A federal prison is operated under the jurisdiction of a federal government as opposed to a state or provincial body. Federal prisons are used for people who violated federal law (U.S., Mexico), people considered dangerous (Brazil), or those sentenced to longer terms of imprisonment (Canada). Not all federated countries have a legal concept of "federal prison".

==Australia==
The Australian federal government directly controls only a few detention facilities. These include: the Defence Force Correctional Establishment, immigration detention facilities and, in some territories, holding cells at Australian Federal Police stations.
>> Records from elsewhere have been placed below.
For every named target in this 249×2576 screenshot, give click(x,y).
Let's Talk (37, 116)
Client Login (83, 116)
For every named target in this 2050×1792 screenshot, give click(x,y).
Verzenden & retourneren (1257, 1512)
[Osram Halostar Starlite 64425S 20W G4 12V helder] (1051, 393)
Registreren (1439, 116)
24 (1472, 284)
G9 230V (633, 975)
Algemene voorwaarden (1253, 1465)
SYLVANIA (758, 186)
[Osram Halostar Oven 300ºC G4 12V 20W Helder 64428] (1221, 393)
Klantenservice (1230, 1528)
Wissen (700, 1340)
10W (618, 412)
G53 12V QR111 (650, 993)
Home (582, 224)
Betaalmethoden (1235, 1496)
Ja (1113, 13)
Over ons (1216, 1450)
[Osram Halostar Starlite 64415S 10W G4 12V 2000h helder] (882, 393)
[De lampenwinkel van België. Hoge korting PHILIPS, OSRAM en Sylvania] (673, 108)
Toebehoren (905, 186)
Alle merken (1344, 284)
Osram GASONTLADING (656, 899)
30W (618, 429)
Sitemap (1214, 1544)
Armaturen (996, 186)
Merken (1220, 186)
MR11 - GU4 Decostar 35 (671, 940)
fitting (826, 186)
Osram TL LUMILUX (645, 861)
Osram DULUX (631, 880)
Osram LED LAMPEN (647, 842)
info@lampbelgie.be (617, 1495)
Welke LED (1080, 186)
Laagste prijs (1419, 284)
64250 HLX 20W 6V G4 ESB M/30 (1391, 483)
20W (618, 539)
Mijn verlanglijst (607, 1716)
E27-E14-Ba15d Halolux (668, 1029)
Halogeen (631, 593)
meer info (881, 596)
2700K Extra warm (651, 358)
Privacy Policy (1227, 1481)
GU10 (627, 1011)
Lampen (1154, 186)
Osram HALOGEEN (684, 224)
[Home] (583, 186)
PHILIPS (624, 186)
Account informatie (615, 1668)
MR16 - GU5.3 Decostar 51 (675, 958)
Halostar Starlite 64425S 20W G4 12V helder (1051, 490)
While the vast majority of criminal prosecutions in Australia take place in state or territory court systems under state or territory law, there are cases in federal courts, under federal law (such as the Crimes Act 1914), that require the imprisonment or remanding of individuals. Unlike other countries with federal systems of government, however, the Constitution of Australia explicitly requires state and territory governments to reserve room in their prison systems for federal prisoners. According to Section 120 of the Constitution: "Every State shall make provision for the detention in its prisons of persons accused or convicted of offences against the laws of the Commonwealth, and for the punishment of persons convicted of such offences, and the Parliament of the Commonwealth may make laws to give effect to this provision." Accordingly, civilians who have, in a federal court, been sentenced to imprisonment or remanded in custody, are detained in state or territory prison, under arrangements with state and territory governments.

==Brazil==

The Brazil federal prison system (Sistema Penitenciário Federal) was implemented in 2006 based on the provisions of the 1984 law "Lei de Execução Penal". It receives the most dangerous criminals who would be disruptive in state prisons.

==Canada==
In Canada, the Correctional Service of Canada operates federal penitentiaries, which house inmates with sentences of two years or more; provincial prisons are responsible for those with shorter terms.

==Germany==
The prisons in Germany are run solely by the federal states, although governed by a federal law.

==Mexico==
The federal prison system in Mexico is run by the Secretariat of Public Security and receives prisoners sentenced and being processed for federal crimes.

==Russia==
All penal establishments in the Russian Federation are governed by the Federal Penitentiary Service.

==United States==

The Federal Bureau of Prisons (BOP), established with the passing of the Three Prisons Act of 1891, is responsible for the administration of federal prison facilities in the United States, as well as the custody and welfare of federal inmates. The BOP also provides researchers with background information and statistics regarding the Federal Prison System.